Tuesday, June 03, 2008

And some days are the best

Saturday was a great day, and it has taken me a wee while to come down from such an emotional high. It's strange that the vicarious participation in someone else's sporting triumph can deliver such a surge of adrenaline, such a feeling of well-being and such a feeling of success.
I did nothing to enable Wasps to lift the Guinness Premiership trophy at Twickenham last Saturday other than turn up and shout a lot. But as a fan, I'm feeling suffused with the same sense of achievement that's running through everyone involved with my favourite rugby club at the moment.
Perhaps it's why sport and business will always be separate. Beating Leicester, our greatest rivals, 26-16 just felt soooo good. I've watched Wasps since I was a kid, and my emotional attachment to them is mighty. Perhaps that's why it has felt all the more wounding, all the more hurtful in recent years as the old 'clubby'; atmosphere where players mingled with supporters and the cost of participation through attendance was a fraction of football prices has been removed and replaced by a far more corporate culture. It doesn't sit easily even though we all understand the economics of it.
Perhaps after Saturday, the ruling powers of the game and of its clubs will acknowledge that our relationship with them is more than transactional. It's not simply a b2c relationship, but something far more emotional than rational. If Wasps can tap into that, they'll turn their losses round pretty darned quickly.

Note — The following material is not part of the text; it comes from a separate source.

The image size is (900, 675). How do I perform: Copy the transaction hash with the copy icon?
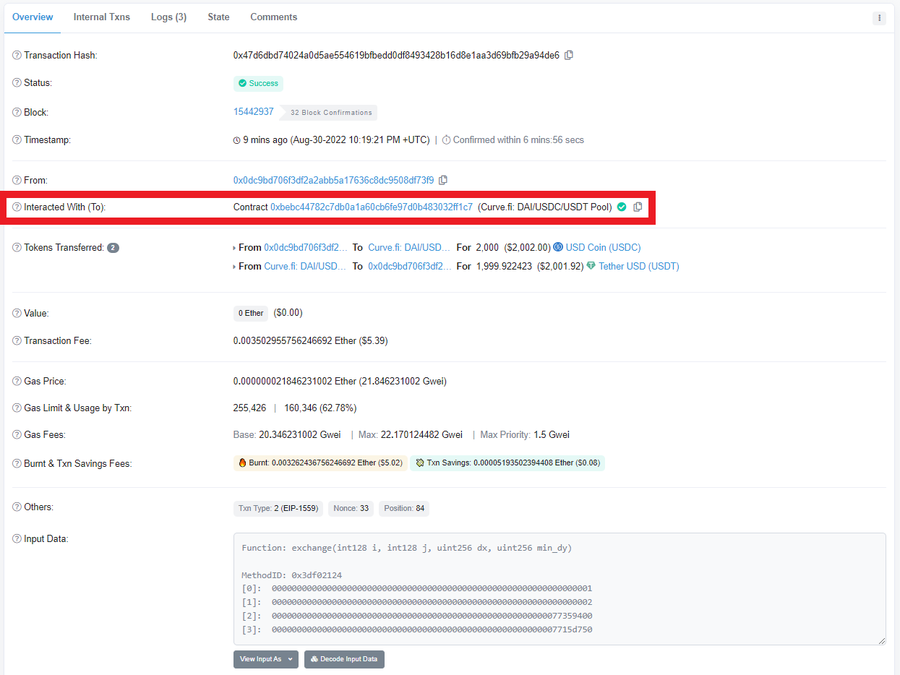click(569, 55)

And it looks like they're playing a strong hand in so doing. On Saturday, Lawrence Dallaglio led the team out for the last time. He bestrides the amateur and professional era with 18 years of club service as a player now behind him. In every way, his representation of Wasps is immense, absolutely embodying the heart and soul of the club.
His next challenge is to champion the club off the field, to help move us to a purpose-built stadium where the club can generate the kind of income that will enable it to win future successes of similar magnitude to the four league titles, two European Cups, one European Challenge Cup, one Anglo-Welsh Cup and two domestic Cups that it has won in the past decade.
The gap between the club's needs and the goodwill of its communities is small, but previous regimes have built barriers rather than bridges. But if anyone is going to break those barriers and enable Wasps to generate the revenue the club undoubtedly needs without alienating all those with a strong emotional bond to the black and gold, it's Lawrence Bruno Nero Dallaglio.
In very tough economic circumstances, I suspect Lawrence has only one chance, perhaps no more than 18 months to make things happen. But if anyone will, he will.